The Impact of Cyber Security theory in the World

By Sajad Abedi

The correct control of cyber security often depends on decisions under uncertainty. Using quantified information about risk, one may hope to achieve more precise control by making better decisions.

Information technology (IT) is critical and valuable to our society. IT systems support business processes by storing, processing, and communicating critical and sensitive business data. In addition, IT systems are often used to control and monitor physical industrial processes. For example, our electrical power supply, water supply and railroads are controlled by IT systems. These “controlling” systems have many names. In this Notes they are referred to as SCADA (Supervisory Control and Data Acquisition) systems, or occasionally, as industrial control systems. They are complex real-time systems that include components like databases, application servers, web interfaces, human machine interfaces, dedicated communication equipment, process control logic, and numerous sensors and actuators that measure and control the state of the industrial process. In many industrial processes (e.g., electrical power transmission) these components are also distributed over a large geographical area. SCADA systems can be seen as the nervous system of industrial processes and since our society is heavily dependent on the industrial processes that SCADA systems manage, we are also dependent on the behavior of our SCADA systems.

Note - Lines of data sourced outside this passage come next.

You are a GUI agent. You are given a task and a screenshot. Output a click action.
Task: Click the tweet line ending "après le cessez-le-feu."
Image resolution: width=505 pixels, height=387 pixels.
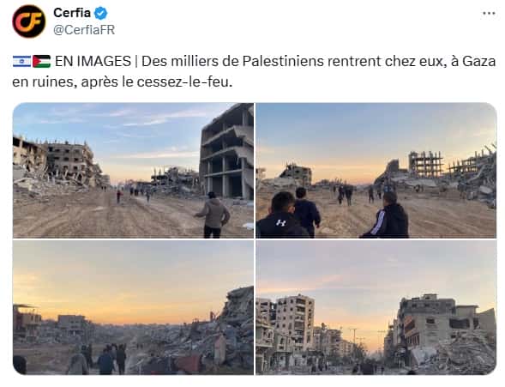[123, 82]
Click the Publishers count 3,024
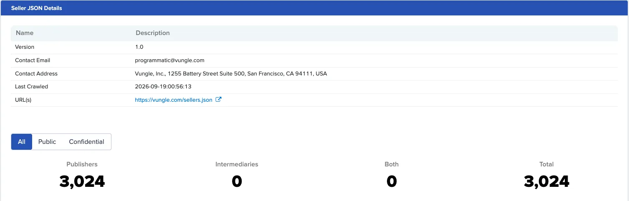 (82, 181)
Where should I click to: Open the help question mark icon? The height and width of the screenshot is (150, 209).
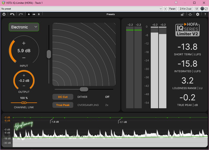205,14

Over the last two decades our SCADA systems and their environments have changed. They used to be built on proprietary and specialized protocols and platforms. Today, however, SCADA systems operate on top of common and widely used operating systems (Windows XP) and use protocols that are standardized and publicly available. These changes have altered the threat environment for SCADA systems.

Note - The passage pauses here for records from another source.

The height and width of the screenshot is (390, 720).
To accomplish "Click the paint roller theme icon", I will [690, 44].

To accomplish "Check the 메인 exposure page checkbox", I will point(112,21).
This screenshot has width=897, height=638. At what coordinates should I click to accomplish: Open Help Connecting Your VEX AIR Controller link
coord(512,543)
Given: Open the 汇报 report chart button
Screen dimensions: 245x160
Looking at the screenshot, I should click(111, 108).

The move to more well-known and open solutions lowers the threshold for attackers who seek to exploit vulnerabilities in these SCADA systems. Vulnerabilities are regularly found in the software components used in SCADA systems (the operating systems) and instructions that can be used to exploit these vulnerabilities are often made available in the public domain. The increased openness also lowers the thresholds for attacks targeting special-purpose SCADA components, programmable logic controllers (PLCs). Today there is an interest in the vulnerabilities they have and there is information available in the public domain about their design and internal components. In fact, it is even possible to buy a subscription to exploit code specifically targeting SCADA systems’ components. In other words, a successful cyber attack against a SCADA system today does not require the SCADA-expertise that was required prior to the move to more open, standardized and common components.

In parallel with the move to more common and widely known solutions, SCADA systems have moved from being isolated and standalone to be interwoven in the larger IT environment of enterprises. Process data collected by SCADA systems, production plans, and facility drawings are often exchanged over enterprises’ computer networks. It is also common to allow users to remotely connect to operator interfaces, for instance, so that process-operators can connect remotely when they are on standby duty and so that suppliers are able to perform maintenance remotely.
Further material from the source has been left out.